In fact, a 2016 study analyzing 22,907 patients with pain diagnosis, compared Agarwal with 19 other primary care physicians in his organization and showed his counterparts prescribed six times as many opioid pills per pain patient as Agarwal.

"That's where we need to make this message heard: Mechanical pain is very common, and it can be acute and chronic, and it needs to be addressed," Agarwal says. "I'm a primary care physician and I work with people from different specialties all the time – a cardiologist, nephrologist or a radiologist – and I view MDT as a sub-branch of medicine dealing with mechanical issues.

“Having integrated MDT into patient examinations has revolutionized my primary care practice,” says Agarwal. “Dealing with mechanical issues in the body is essential in understanding the human body just like cardiology, neurology or pulmonary. The importance of using a specific mechanically based approach cannot be overstated and in my first-hand experience, MDT offers a great foundation.”

Agarwal says his introduction to MDT was unplanned, but his interest gradually grew as he read Founder Robin McKenzie's books and experimented with the ideas. Eventually, he discovered The McKenzie Institute® and began work toward certification.

"One of the biggest shocks for me going through the courses was the change in my perception about the MDT therapists," he says. "Traditionally, I and I think a lot of my colleagues viewed physical therapists as technicians. After all, we will write a prescription for physical therapy or sign on their treatment plan as required in many states.

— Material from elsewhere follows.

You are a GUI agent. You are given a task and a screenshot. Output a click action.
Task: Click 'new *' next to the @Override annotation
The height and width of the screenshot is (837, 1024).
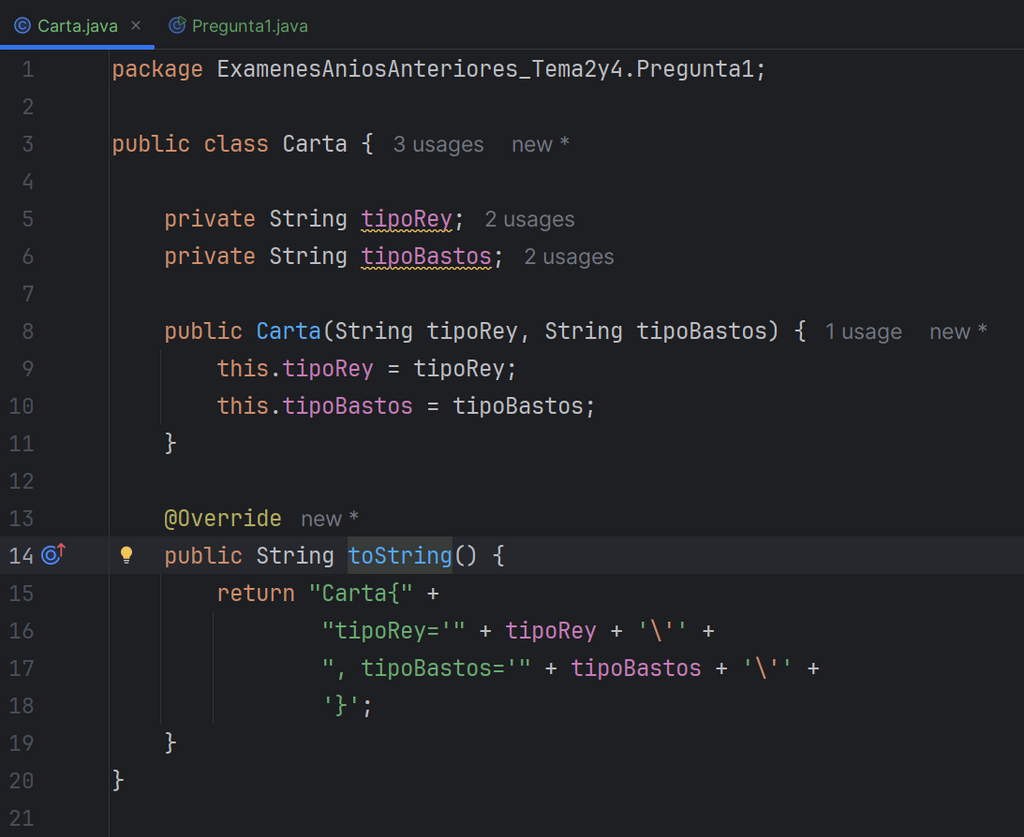[329, 518]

"However, I was blown away by the cognitive thinking and a logical assessment approach that would be required as in any clinical problem solving involving any branch of medicine," he says. "MDT is based on history and examination just like any other branch of medicine. It is scientific, it is logic, it is based on reasoning and it is predictable, reliable and dependable."

Today he helps his patients remedy acute pain in just a few visits, sometimes the same day. Its fast results obviously avoid the need of anti-inflammatory and opioid painkillers in many cases.

With this in mind, Agarwal believes now is the time for MDs to collaborate more with PTs in patient care, particularly with those PTs certified in the McKenzie Method.

"We need to improve awareness of mechanical pain among the physicians and collaborate and empower the MDs by communicating how they can help simple mechanical pain themselves in their practice,” says Agarwal. “Rather than physical therapists and doctors just taking different approaches to patient care.

"I believe that once you understand other people's worlds, you can engage them more effectively to your advantage," Agarwal says. "PTs should emphasize the scientific approach of MDT to physicians because it is really different from other forms of physical therapy."

He adds MDT is an integral modality in understanding the mechanical pain and mechanical issues of the human body, no matter if you are a primary care physician or a neurosurgeon or an orthopedic surgeon or a physical medicine and rehab physician.

"It is the same human body, after all, and the core issues or problems or diagnosis should be the same no matter from what lens you look at it," he says.